This post is to share a bit of the final experimental work of my PhD, since my doctoral defense is next week...
Multirotor Unmanned Aerial Vehicles (MRUAV) have become an increasingly interesting area of study in the past decade, becoming tools that allow for positive changes in today’s world. Not having an on-board pilot means that the MRUAV must contain advanced on- board autonomous capabilities and operate with varying degrees of autonomy. One of the most common applications for this type of aircraft is the transport of goods. Such applications require low-altitude flights with hovering and vertical take-off and landing (VTOL) capabilities.
Similar as before in this project we use the AltaX Flight Stack which is compromised by a Raspberry Pi 3 as companion computer and a naze32 as flight controller.

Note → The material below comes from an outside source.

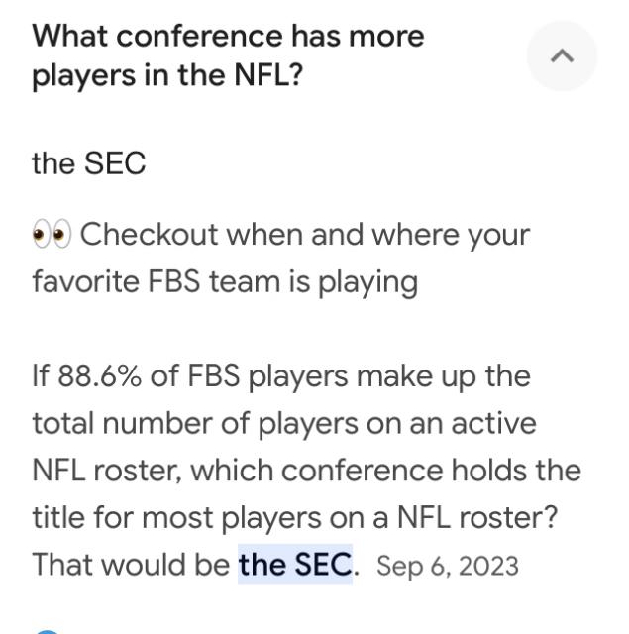Click the "favorite FBS team is playing" line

The slung load controller and the machine learning estimator is running on the RPI3, although of course the training of the recurrent neural network was done offline in a big desktop computer. The RPI calculates the next vehicle position based on the estimation of the position of the slung load, everything is running using our framework DronePilot and guess what? its open source ;). Keep reading for more details.
If the transported load is outside the MRUAV fuselage, it is usually carried beneath the vehicle attached with cables or ropes, this is commonly referred to as an under-slung load. Flying with a suspended load can be a very challenging and sometimes hazardous task because the suspended load significantly alters the flight characteristics of the MRUAV. This prominent pendulous oscillatory movement affects the response in the frequency range of the attitude control of the vehicle. Therefore, a fundamental understanding of the dynamics of slung loads as they relate to the vehicle handling is essential to develop safer automatic pilots to ensure the use of MRUAV in transporting load is feasible. The dynamics of the slung load coupled to a MRUAV are investigated applying Machine Learning techniques.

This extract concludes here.